This is actually not a trivial task. I do not think any off-the-shelf library can do it. Here is a possible approach:
- Decode mp3 to PCM.
- Ensure that PCM data has specific sample rate, which you choose beforehand (e.g. 16KHz). You'll need to resample songs that have different sample rate. High sample rate is not required since you need a fuzzy comparison anyway, but too low sample rate will lose too much details.
- Normalize PCM data (i.e. find maximum sample value and rescale all samples so that sample with largest amplitude uses entire dynamic range of data format, e.g. if sample format is signed 16 bit, then after normalization max. amplitude sample should have value 32767 or -32767).
- Split audio data into frames of fixed number of samples (e.g.: 1000 samples per frame).
- Convert each frame to spectrum domain (FFT).

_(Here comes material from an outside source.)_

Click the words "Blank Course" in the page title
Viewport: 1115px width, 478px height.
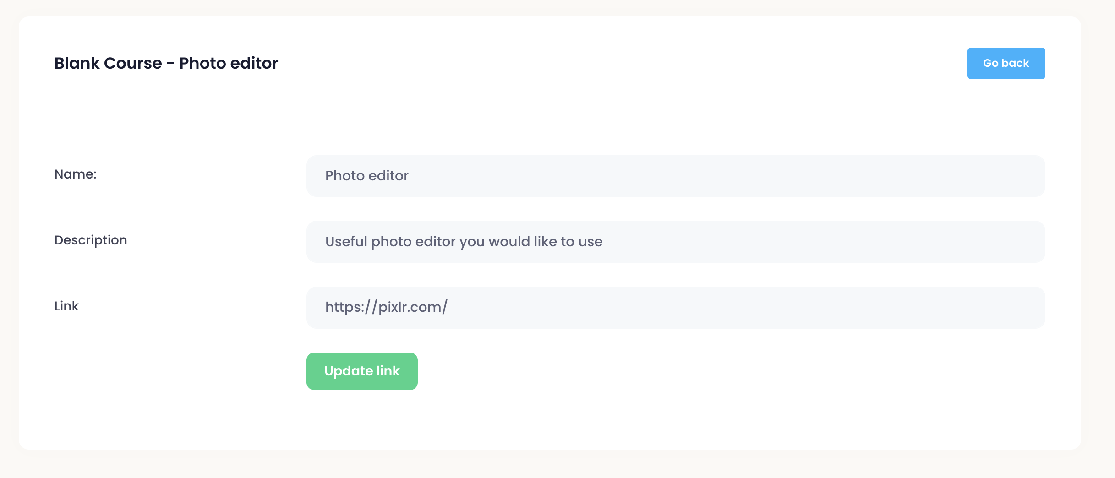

- Calculate correlation between sequences of frames representing two songs. If correllation is greater than a certain threshold, assume the songs are the same.
Python libraries:
- PyMedia (for step 1)
- NumPy (for data processing) -- also see this article for some introductory info
An additional complication. Your songs may have a different length of silence at the beginning. So to avoid false negatives, you may need an additional step:
3.1. Scan PCM data from the beginning, until sound energy exceeds predefined threshold. (E.g. calculate RMS with a sliding window of 10 samples and stop when it exceeds 1% of dynamic range). Then discard all data until this point.